You Don’t Know My Name by Kristen Orlando (January, 2017) – I went into this book expecting a fun spy story, but by the novel’s end I was tense and torn and totally heartbroken. Seventeen-year-old MC Reagan’s parents are Black Angels — super secret spies who go out on dangerous missions and change their identities at a moment’s notice. That means Reagan, too, has to pick up and move, often in the middle of the night, leaving her fledging friendships — not to mention a piece of herself– behind. Thanks to a childhood spent training in martial arts and weaponry and foreign languages, Reagan’s expected to become a Black Angel herself, but she’s questioning her presumed future thanks to her most recent group of friends — cute JROTC cadet Luke, in particular. But when Reagan gets tangled up in one of her parents’ missions and is forced to put her training to use, her life changes irrevocably. Author Kristen Orlando does such an amazing job capturing the many facets of Reagan’s life, including the sweet romance she and Luke are developing, the anxiety she experiences thanks to her intense lifestyle, her complicated relationship with her parents, and the tragic rescue-mission-gone-wrong in Columbia. Definitely pick You Don’t Know My Name up of you’re into unflinching novels that’ll set your heart racing.

Summer Skin by Kirsty Eagar – THIS BOOK IS SO GOOD! I mean, it’s written by an Aussie author so its quality comes as no surprise, but even so, Summer Skin far exceeded my sky-high expectations. It’s a college-set story about friendship and love, about learning and growing and changing for the better — even when that’s really, really hard. Jess is such an extraordinary MC. She’s driven and super smart, she’s all sorts of fun, and she takes zero shit.
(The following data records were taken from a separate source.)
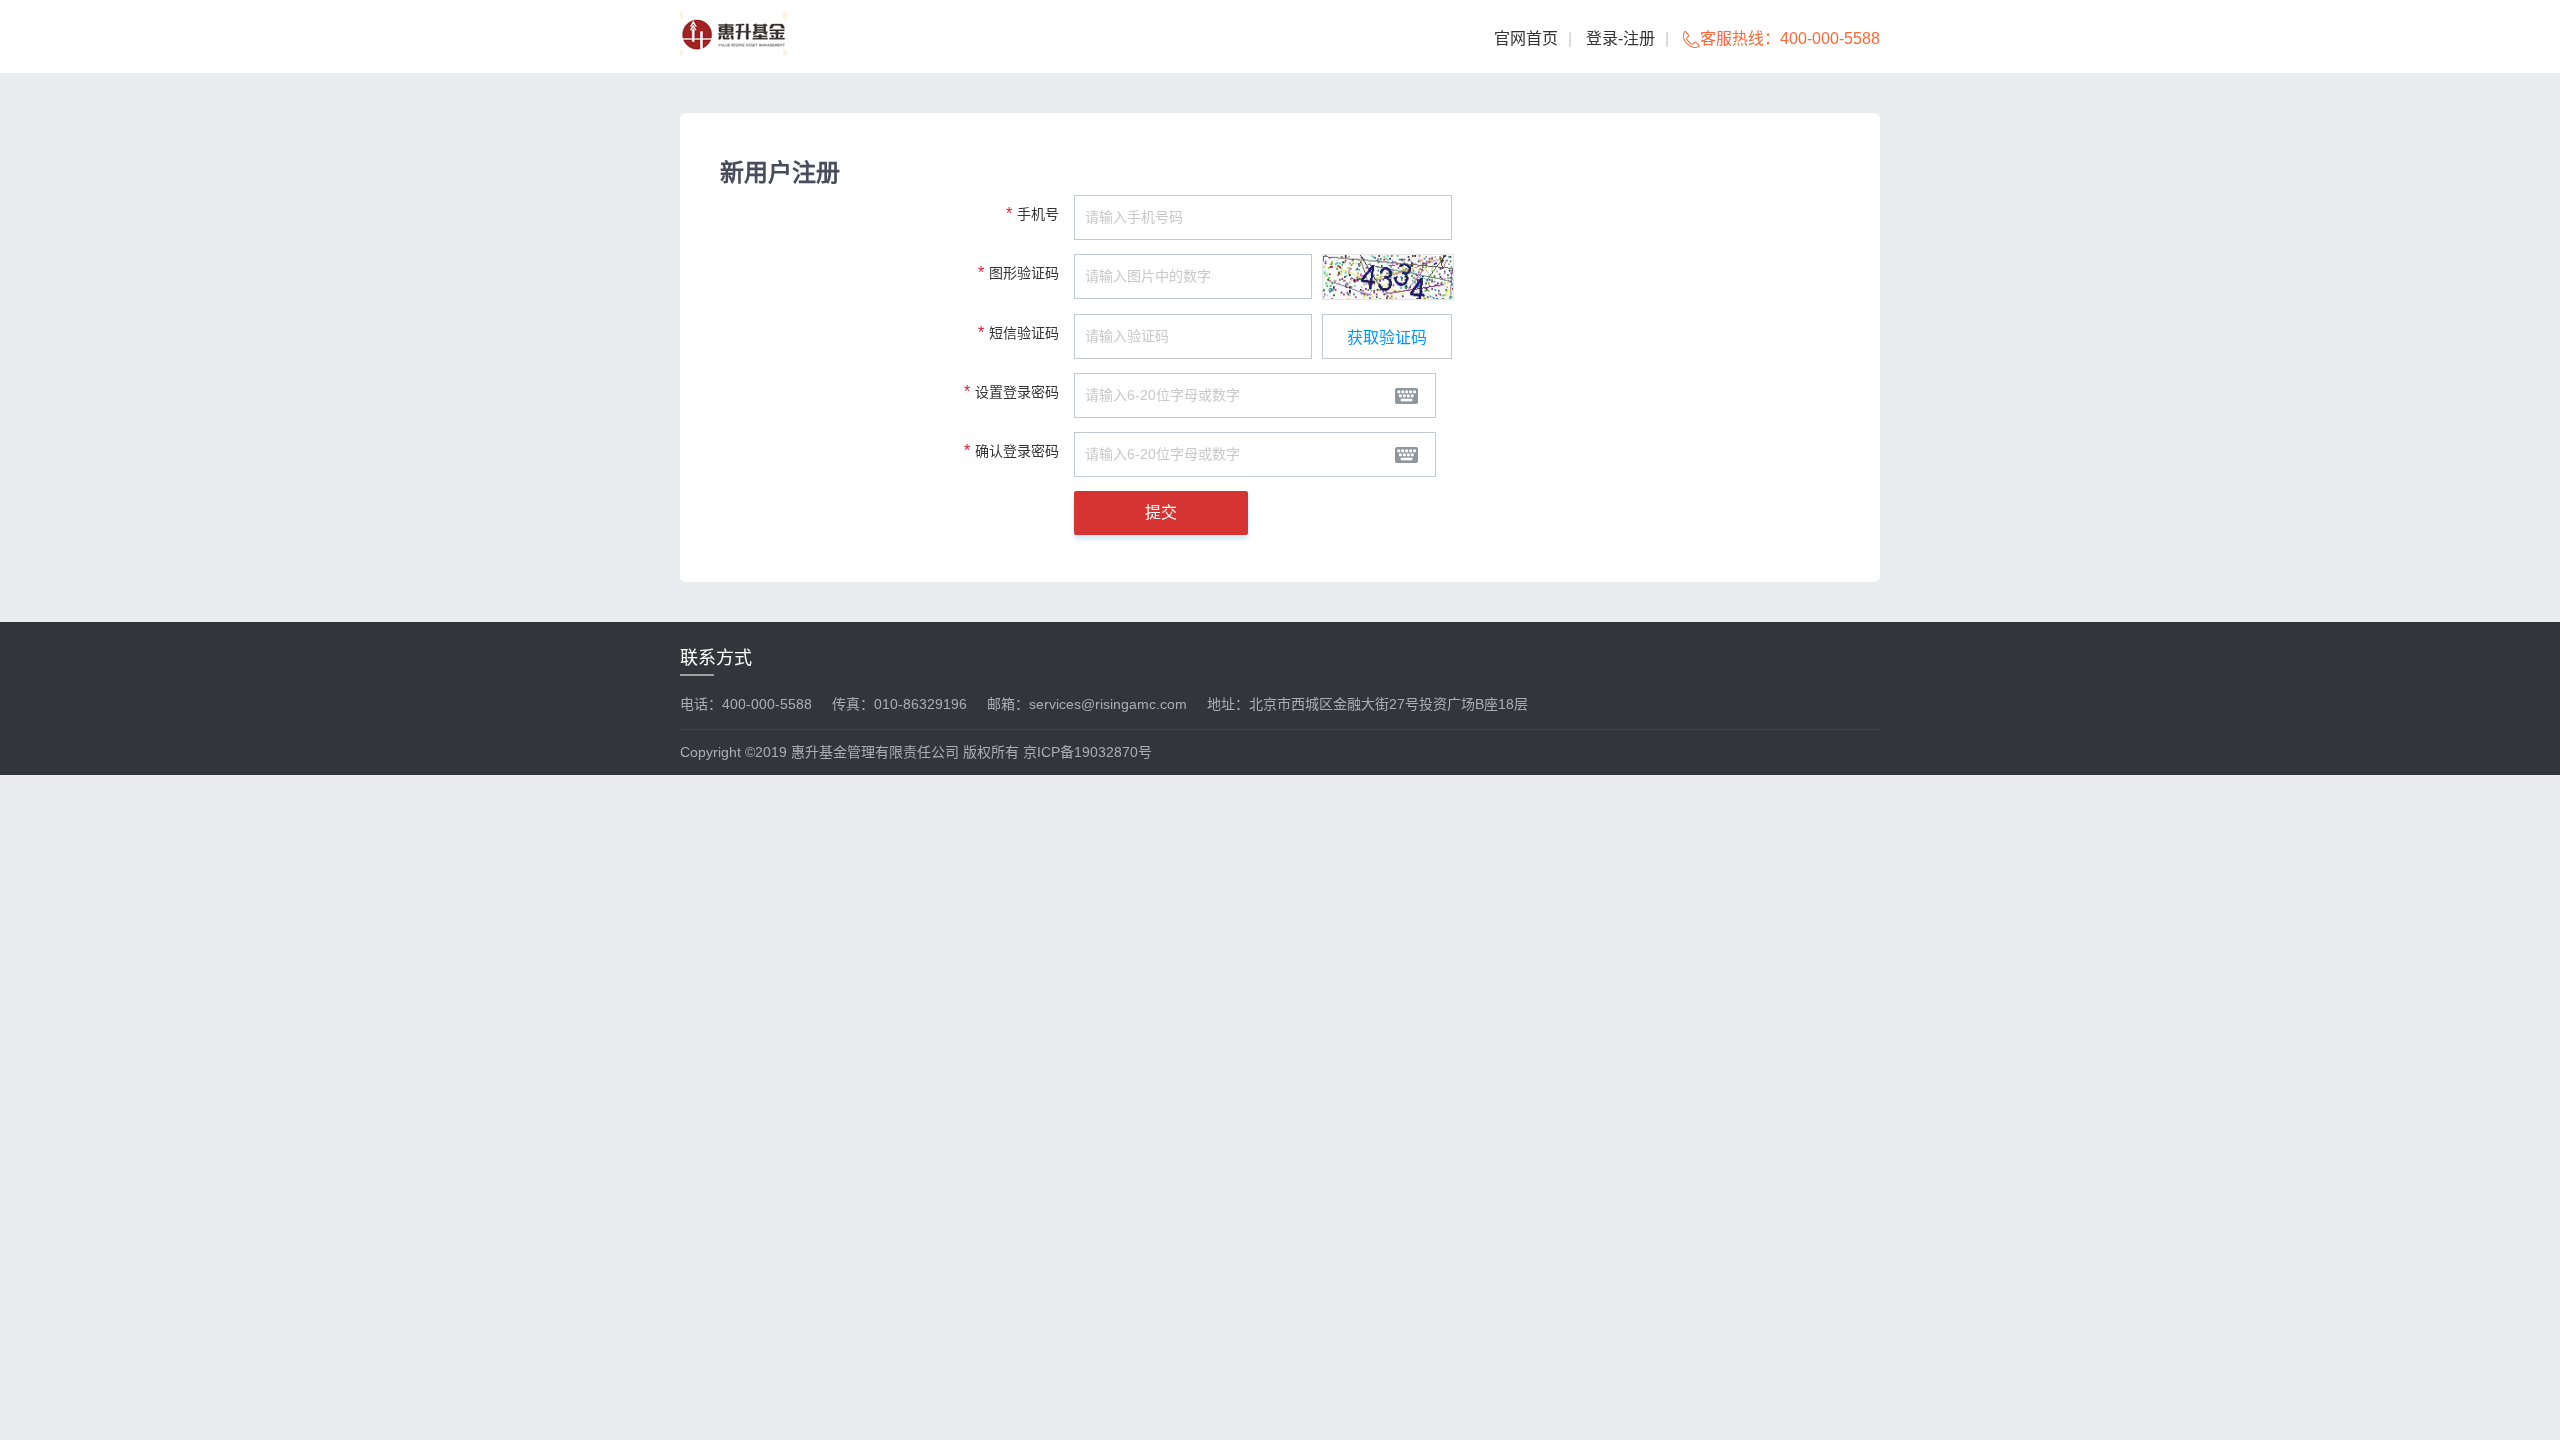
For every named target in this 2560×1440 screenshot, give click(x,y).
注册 (1639, 38)
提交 (1161, 512)
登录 (1602, 38)
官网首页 (1526, 38)
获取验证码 (1387, 337)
She’s comfortable in her skin, but that doesn’t mean she’s not sometimes awkward and uncertain, She makes mistakes just like the rest of us did in college, which is a big part of why she’s so relatable and endearing. Summer Skin is a sexy book in all the obvious ways, but it’s the chemistry between Jess and trying-to-reform womanizer Mitch that makes this story sizzle. Between the angst and the humor and the swoon, I found Summer Skin to be unputdownable. Just a note, it’s not available in the US, so if you’re interested in reading (and you should totally be interested in reading) find it at The Book Depository.

So… What’s the best book you read in May?